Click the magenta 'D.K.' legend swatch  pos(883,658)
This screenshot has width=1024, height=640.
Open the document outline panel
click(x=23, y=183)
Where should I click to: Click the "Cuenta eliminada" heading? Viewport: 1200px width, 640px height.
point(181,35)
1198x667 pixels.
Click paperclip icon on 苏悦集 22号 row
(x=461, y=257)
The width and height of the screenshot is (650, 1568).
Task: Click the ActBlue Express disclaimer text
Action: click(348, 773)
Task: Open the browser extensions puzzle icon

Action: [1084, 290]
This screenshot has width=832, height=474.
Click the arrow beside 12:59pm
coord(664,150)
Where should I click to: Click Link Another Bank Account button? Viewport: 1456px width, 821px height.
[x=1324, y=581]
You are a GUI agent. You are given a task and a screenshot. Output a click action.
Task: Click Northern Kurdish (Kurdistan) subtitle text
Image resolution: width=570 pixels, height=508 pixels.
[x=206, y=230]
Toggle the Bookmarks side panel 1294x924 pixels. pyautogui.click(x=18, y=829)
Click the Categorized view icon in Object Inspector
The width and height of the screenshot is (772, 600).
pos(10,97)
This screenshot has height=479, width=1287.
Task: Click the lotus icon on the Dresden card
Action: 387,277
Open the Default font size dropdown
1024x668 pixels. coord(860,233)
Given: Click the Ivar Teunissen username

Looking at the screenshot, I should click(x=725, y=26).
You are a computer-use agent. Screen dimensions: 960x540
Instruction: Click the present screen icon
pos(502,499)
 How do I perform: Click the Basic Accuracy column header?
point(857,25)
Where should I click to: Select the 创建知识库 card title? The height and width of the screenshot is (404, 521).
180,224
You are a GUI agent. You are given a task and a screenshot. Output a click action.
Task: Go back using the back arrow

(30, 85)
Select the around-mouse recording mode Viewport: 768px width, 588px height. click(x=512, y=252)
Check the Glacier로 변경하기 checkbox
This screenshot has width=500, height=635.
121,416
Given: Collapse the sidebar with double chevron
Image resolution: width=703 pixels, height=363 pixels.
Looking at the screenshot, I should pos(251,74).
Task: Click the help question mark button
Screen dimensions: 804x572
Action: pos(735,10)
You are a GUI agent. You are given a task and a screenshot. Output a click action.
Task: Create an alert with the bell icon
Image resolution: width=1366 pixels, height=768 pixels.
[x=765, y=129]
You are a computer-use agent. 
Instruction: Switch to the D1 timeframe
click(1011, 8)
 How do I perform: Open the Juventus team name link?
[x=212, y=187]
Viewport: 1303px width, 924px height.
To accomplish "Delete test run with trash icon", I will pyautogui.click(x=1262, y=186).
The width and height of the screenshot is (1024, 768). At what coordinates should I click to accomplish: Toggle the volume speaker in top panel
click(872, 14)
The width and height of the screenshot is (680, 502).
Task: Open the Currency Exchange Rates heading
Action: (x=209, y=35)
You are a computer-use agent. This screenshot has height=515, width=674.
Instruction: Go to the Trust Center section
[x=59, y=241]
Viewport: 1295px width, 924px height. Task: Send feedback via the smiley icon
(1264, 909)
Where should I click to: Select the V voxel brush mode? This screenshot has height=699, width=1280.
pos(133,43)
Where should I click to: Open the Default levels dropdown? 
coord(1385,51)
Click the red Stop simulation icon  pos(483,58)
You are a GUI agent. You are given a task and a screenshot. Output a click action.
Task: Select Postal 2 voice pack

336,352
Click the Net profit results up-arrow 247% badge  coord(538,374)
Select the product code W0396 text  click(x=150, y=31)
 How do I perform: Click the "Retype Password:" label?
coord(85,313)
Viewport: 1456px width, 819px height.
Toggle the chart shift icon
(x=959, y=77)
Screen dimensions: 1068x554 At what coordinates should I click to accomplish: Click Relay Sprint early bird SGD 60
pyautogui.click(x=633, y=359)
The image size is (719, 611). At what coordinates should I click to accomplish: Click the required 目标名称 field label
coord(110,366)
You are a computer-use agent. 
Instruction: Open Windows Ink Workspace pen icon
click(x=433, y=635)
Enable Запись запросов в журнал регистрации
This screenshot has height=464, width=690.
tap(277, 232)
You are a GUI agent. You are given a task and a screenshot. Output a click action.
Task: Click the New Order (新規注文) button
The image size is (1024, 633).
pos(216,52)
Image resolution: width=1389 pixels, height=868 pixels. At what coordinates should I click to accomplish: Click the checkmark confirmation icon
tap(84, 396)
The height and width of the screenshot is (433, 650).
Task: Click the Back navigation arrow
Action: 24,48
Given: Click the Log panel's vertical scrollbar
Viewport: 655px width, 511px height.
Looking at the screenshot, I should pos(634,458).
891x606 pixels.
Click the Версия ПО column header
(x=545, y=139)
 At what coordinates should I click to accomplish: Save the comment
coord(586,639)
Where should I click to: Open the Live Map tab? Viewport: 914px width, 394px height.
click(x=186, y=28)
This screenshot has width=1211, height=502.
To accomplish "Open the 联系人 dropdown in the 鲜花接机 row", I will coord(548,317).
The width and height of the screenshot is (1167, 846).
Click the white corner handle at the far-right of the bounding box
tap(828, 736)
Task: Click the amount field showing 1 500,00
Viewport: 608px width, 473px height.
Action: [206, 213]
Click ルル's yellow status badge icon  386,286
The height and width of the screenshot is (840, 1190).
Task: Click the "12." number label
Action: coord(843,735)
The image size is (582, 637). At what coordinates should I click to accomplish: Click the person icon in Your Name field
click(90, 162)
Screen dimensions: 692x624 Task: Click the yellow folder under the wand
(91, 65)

========

Problem requirements
Each line in the entries above, starting at the line with "Toggle the Bookmarks" and ending at the line with "Task: Create an alert with the bell icon", is to be printed exactly, and only those lines.

Task solution
Toggle the Bookmarks side panel 1294x924 pixels. pyautogui.click(x=18, y=829)
Click the Categorized view icon in Object Inspector
The width and height of the screenshot is (772, 600).
pos(10,97)
This screenshot has height=479, width=1287.
Task: Click the lotus icon on the Dresden card
Action: 387,277
Open the Default font size dropdown
1024x668 pixels. coord(860,233)
Given: Click the Ivar Teunissen username

Looking at the screenshot, I should click(x=725, y=26).
You are a computer-use agent. Screen dimensions: 960x540
Instruction: Click the present screen icon
pos(502,499)
 How do I perform: Click the Basic Accuracy column header?
point(857,25)
Where should I click to: Select the 创建知识库 card title? The height and width of the screenshot is (404, 521).
180,224
You are a GUI agent. You are given a task and a screenshot. Output a click action.
Task: Go back using the back arrow

(30, 85)
Select the around-mouse recording mode Viewport: 768px width, 588px height. click(x=512, y=252)
Check the Glacier로 변경하기 checkbox
This screenshot has width=500, height=635.
121,416
Given: Collapse the sidebar with double chevron
Image resolution: width=703 pixels, height=363 pixels.
Looking at the screenshot, I should pos(251,74).
Task: Click the help question mark button
Screen dimensions: 804x572
Action: pos(735,10)
You are a GUI agent. You are given a task and a screenshot. Output a click action.
Task: Create an alert with the bell icon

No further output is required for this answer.